Friday, November 5, 2010

awash in granules of light

By the end, she had a face like a French Bulldog. She enjoyed books about ikebana but never bought fresh flowers.  She hadn't talked to her son in three years, seven months, and fourteen days (their last conversation was about her physical and mental states and if they were sound enough to warrant a drive up Highway One to Big Sur; he'd said no, she, of course, felt otherwise).  Her wrists were the size of a toddler's.  Her favorite program was Wheel of Fortune (and that is what she called television shows, 'programs').  Buried in the back of a still-potent cedar closest was an old mink scarf that had its head and feet and tail but was conjoined in the midsection to the pieces of other countless minks giving this one the impression of being ran through a massive set of enormous rolling pins, flattening and stretching it out.  Her favorite colors were teal and fuchsia.  She drove a 1987 Lincoln TownCar and had a shoebox full of I Like Ike! campaign buttons on a shelf in her pantry, above cans of expired pumpkin pie filling.  She collected ceramic lizards and tiny-potted succulents and kept these things on sprawling display in a pine gazebo in the yard aside her kitchen.  Her hair looked like a gray palmetto and she always wore lipstick.  She liked to cook scallops in butter on the stove and kept bacon grease in a Folger's can on the counter.  She burped a lot.  She sang to birds. 

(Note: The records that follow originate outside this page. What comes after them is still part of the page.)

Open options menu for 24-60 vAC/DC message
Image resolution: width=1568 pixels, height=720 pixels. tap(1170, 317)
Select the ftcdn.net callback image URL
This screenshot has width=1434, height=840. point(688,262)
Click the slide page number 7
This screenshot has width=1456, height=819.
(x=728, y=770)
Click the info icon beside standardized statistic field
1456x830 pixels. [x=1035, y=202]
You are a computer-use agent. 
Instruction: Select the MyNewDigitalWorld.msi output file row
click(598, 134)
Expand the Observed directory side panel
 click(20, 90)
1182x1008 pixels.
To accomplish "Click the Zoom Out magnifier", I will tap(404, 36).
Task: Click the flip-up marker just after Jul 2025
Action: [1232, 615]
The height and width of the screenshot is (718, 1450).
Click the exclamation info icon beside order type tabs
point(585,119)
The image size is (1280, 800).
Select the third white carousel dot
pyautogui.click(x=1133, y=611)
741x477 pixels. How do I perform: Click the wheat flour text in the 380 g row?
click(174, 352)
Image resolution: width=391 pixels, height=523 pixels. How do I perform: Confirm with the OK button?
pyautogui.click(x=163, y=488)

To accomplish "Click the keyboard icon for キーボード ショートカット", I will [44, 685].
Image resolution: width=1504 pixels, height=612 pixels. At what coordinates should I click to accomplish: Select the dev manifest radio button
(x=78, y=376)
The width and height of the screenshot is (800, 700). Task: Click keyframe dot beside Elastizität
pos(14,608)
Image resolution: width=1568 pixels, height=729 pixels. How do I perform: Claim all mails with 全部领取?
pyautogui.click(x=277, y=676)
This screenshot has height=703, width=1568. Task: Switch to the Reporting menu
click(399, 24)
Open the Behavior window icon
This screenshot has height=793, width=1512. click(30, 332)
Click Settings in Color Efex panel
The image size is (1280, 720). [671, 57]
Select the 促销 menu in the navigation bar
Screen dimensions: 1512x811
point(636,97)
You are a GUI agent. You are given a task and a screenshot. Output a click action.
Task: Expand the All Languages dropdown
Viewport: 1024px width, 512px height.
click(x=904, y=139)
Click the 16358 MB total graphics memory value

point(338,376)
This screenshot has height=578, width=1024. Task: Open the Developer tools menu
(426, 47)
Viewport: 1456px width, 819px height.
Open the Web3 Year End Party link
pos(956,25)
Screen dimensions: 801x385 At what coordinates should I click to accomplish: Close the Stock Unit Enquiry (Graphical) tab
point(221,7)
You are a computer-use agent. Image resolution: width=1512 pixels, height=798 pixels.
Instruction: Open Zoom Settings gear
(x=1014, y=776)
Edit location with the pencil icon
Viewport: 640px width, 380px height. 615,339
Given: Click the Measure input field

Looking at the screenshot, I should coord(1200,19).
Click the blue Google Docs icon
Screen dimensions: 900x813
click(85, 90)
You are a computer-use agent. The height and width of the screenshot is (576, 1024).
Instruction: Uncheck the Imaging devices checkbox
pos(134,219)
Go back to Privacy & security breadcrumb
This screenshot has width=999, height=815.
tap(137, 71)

"She said she wanted to be cremated because she hated the thought of being eaten by worms."

Halos of light sang from the sconces.  Grim, grave old men in dark suits folded their hands in front of them because that is what old men are supposed to do in these situations.

"She would have hated these drab flowers."

The rug's paisley flourishes curled around folding-chair legs.  Middle-aged women in well-worn polyester dresses embraced each other and picked lint balls from one another's clothes, like chimpanzees de-licing their kin beneath the shade of a zoo-stunted sycamore.

"She thought of you often and hated how long it had been since you two talked."

A tiny, almost translucent, spider tip-toed its way up to the crown molding on the wall opposite the round-top window.  Boxes of Kleenex printed with a pastel country sunrise sat atop scattered cherrywood telephone tables, apparently bought for only this purpose.

"She had dreamt repeatedly since her youth of owning an orange grove; she loved saying how each tree produced the bounty of a hundred tiny suns.  I had told her that sounded so ridiculous, and it still does."

And the sound of melancholic organ chords and throats clearing.  And the inexplicable smell of fertilizer.    And the thought of thousands of individual zeniths zephyring through all the ends of almost all the days.